#### What you should do:
Copy the material below without any change, from the line that contains "You are a GUI" through the end of the material, including both ends.
======== Supplied data ========
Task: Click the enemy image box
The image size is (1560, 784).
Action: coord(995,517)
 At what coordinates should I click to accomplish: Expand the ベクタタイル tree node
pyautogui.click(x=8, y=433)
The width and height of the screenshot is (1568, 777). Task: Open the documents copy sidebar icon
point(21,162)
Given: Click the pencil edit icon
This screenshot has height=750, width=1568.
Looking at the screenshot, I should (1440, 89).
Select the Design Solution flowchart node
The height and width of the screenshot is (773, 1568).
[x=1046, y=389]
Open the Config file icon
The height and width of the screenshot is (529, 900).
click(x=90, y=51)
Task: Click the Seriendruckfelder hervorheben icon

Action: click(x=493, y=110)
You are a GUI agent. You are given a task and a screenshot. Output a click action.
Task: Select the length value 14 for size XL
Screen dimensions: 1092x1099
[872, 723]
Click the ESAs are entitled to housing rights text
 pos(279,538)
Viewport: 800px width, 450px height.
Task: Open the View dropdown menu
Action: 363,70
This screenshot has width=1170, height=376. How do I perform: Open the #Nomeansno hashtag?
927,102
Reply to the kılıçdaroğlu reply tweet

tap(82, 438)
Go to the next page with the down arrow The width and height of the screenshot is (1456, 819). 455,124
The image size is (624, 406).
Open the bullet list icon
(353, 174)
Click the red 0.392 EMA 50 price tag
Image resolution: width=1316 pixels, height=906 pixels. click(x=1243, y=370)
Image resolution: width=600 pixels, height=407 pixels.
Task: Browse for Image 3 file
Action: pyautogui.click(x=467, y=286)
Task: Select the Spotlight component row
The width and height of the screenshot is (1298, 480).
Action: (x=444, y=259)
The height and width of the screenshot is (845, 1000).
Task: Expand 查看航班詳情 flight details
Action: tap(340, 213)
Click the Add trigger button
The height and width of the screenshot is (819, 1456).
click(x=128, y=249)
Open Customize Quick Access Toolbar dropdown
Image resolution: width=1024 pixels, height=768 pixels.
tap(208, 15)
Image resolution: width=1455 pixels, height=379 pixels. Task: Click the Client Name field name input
========
#### Worked solution:
You are a GUI agent. You are given a task and a screenshot. Output a click action.
Task: Select the length value 14 for size XL
Screen dimensions: 1092x1099
[872, 723]
Click the ESAs are entitled to housing rights text
 pos(279,538)
Viewport: 800px width, 450px height.
Task: Open the View dropdown menu
Action: 363,70
This screenshot has width=1170, height=376. How do I perform: Open the #Nomeansno hashtag?
927,102
Reply to the kılıçdaroğlu reply tweet

tap(82, 438)
Go to the next page with the down arrow The width and height of the screenshot is (1456, 819). 455,124
The image size is (624, 406).
Open the bullet list icon
(353, 174)
Click the red 0.392 EMA 50 price tag
Image resolution: width=1316 pixels, height=906 pixels. click(x=1243, y=370)
Image resolution: width=600 pixels, height=407 pixels.
Task: Browse for Image 3 file
Action: pyautogui.click(x=467, y=286)
Task: Select the Spotlight component row
The width and height of the screenshot is (1298, 480).
Action: (x=444, y=259)
The height and width of the screenshot is (845, 1000).
Task: Expand 查看航班詳情 flight details
Action: tap(340, 213)
Click the Add trigger button
The height and width of the screenshot is (819, 1456).
click(x=128, y=249)
Open Customize Quick Access Toolbar dropdown
Image resolution: width=1024 pixels, height=768 pixels.
tap(208, 15)
Image resolution: width=1455 pixels, height=379 pixels. Task: Click the Client Name field name input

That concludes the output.